Copy the entries below word for word, beginning with the line that contains "This screenshot has height=789, width=1378." and continuing through the line that contains "The width and height of the screenshot is (1020, 539).".

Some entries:
* * *

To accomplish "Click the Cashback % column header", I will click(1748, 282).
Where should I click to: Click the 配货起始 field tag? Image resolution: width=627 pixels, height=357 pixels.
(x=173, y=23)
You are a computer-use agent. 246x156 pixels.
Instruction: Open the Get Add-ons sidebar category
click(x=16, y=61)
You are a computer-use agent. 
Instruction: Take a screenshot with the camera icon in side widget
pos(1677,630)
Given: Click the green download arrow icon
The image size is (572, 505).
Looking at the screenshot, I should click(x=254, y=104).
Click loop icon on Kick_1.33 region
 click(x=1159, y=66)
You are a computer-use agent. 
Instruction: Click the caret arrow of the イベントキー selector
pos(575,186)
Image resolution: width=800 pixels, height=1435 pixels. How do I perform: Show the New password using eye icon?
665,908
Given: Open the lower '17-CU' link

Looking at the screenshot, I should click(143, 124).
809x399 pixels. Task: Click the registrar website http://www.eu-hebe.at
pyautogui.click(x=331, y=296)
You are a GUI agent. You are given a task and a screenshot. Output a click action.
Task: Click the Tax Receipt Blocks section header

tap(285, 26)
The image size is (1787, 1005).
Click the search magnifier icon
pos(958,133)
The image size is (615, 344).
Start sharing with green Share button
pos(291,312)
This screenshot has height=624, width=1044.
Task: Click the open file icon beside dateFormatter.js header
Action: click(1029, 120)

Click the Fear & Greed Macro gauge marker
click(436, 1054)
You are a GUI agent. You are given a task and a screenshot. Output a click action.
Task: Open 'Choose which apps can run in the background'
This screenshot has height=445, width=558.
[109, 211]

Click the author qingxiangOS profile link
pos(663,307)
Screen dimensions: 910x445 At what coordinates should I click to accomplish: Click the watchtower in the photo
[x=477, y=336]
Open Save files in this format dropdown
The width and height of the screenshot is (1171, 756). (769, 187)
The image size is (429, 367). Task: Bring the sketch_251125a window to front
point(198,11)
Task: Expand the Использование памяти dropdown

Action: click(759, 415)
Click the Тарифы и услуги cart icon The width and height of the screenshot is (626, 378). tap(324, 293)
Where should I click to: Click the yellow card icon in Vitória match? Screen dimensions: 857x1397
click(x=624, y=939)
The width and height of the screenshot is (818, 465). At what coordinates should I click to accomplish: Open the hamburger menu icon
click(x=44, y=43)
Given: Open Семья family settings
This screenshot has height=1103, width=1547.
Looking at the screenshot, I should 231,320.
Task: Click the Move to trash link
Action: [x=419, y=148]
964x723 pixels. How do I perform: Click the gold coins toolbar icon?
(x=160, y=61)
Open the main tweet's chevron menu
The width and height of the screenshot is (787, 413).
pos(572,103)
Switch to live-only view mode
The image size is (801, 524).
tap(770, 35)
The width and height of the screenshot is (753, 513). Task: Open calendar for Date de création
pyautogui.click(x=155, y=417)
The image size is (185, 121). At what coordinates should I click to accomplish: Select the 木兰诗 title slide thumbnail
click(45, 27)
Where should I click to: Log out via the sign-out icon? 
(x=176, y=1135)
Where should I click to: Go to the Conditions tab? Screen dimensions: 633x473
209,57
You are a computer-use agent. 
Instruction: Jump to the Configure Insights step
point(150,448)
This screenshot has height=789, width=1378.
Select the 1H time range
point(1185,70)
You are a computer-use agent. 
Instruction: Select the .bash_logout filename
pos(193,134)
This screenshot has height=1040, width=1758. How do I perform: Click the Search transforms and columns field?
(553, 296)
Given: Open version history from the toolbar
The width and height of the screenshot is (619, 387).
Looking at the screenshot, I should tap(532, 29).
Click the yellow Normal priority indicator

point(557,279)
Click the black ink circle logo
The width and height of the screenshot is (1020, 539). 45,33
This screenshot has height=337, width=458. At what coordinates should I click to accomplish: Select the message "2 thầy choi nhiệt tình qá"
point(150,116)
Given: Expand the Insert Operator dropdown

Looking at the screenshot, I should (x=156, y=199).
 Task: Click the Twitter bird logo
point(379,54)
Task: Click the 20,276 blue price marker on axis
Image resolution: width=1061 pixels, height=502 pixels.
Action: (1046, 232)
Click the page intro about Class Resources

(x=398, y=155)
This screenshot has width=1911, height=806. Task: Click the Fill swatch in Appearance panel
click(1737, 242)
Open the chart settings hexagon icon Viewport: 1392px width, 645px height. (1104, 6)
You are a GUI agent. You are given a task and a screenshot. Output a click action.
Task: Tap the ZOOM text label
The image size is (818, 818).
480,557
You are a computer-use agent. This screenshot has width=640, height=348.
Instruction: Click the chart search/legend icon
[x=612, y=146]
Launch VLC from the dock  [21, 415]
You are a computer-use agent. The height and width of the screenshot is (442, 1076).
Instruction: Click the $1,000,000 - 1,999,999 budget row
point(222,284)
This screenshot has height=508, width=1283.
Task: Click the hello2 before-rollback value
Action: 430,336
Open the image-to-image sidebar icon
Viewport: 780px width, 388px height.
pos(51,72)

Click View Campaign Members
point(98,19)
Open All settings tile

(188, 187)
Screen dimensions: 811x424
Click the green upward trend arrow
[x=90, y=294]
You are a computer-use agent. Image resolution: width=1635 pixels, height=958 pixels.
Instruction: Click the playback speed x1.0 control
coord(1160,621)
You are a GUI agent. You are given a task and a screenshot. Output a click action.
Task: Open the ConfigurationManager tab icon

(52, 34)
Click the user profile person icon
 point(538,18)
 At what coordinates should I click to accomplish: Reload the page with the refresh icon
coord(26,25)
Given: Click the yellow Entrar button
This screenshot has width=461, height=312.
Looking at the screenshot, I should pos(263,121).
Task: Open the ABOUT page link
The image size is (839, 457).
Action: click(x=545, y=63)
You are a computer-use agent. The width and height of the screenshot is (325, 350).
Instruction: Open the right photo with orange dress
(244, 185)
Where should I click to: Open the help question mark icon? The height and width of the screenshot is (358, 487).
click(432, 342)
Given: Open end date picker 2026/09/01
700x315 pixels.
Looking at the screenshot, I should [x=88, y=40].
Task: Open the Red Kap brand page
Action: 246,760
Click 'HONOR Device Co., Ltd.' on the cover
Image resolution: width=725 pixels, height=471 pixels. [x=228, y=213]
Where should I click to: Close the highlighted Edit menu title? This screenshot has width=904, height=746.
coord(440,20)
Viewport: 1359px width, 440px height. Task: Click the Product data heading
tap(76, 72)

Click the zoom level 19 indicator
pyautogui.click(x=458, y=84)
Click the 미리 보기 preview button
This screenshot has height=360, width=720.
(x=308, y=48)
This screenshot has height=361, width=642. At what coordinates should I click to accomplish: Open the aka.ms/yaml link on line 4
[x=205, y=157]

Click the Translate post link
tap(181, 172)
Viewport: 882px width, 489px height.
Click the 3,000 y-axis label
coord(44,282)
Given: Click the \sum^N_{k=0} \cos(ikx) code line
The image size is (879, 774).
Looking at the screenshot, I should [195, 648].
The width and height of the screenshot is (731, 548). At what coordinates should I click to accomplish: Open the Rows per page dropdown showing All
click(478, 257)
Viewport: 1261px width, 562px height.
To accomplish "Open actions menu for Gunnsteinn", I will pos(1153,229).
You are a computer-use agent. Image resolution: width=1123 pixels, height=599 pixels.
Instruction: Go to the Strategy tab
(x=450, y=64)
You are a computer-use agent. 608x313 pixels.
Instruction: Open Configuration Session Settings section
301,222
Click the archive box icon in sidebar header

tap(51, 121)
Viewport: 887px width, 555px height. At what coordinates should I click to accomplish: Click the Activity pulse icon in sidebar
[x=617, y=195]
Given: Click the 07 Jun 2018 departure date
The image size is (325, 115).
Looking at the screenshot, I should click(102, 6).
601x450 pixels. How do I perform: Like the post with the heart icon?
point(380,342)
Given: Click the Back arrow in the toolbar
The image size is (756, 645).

* * *

__Completed exercise__
This screenshot has height=789, width=1378.
Select the 1H time range
point(1185,70)
You are a computer-use agent. 
Instruction: Select the .bash_logout filename
pos(193,134)
This screenshot has height=1040, width=1758. How do I perform: Click the Search transforms and columns field?
(553, 296)
Given: Open version history from the toolbar
The width and height of the screenshot is (619, 387).
Looking at the screenshot, I should tap(532, 29).
Click the yellow Normal priority indicator

point(557,279)
Click the black ink circle logo
The width and height of the screenshot is (1020, 539). 45,33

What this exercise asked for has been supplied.